▸ WHAT YOU ARE ASKED TO DO:
Report each line of the listing that carries the word "computer".

------------

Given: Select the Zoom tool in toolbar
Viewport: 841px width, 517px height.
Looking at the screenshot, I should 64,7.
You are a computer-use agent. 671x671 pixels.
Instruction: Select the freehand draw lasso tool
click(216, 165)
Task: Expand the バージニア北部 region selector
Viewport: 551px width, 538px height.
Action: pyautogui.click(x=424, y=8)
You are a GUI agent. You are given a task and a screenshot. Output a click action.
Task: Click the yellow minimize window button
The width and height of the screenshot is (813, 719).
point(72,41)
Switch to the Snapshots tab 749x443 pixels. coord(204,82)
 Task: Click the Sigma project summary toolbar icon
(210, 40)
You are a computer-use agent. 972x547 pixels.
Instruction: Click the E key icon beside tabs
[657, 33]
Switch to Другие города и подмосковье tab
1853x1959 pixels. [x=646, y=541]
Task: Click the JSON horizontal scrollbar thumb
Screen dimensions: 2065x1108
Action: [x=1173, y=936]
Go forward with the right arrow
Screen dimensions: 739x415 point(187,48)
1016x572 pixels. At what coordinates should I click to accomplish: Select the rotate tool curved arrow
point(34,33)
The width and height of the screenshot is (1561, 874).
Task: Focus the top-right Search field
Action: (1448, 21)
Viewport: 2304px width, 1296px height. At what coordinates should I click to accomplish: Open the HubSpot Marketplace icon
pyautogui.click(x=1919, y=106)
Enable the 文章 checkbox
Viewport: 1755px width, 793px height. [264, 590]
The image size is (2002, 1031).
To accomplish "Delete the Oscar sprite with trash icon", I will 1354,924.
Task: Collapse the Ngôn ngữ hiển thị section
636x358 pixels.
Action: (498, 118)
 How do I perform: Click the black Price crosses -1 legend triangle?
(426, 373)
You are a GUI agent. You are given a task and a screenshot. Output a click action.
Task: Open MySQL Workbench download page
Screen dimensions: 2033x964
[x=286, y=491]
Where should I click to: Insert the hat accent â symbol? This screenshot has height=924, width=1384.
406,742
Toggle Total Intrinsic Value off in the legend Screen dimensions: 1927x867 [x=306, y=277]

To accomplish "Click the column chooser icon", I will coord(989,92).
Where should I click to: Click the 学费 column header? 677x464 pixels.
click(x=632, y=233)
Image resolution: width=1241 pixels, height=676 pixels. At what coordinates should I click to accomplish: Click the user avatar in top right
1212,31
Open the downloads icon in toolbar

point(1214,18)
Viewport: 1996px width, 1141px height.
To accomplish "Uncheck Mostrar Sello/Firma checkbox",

------------

▸ ANSWER TO THIS TASK:
You are a computer-use agent. 671x671 pixels.
You are a computer-use agent. 972x547 pixels.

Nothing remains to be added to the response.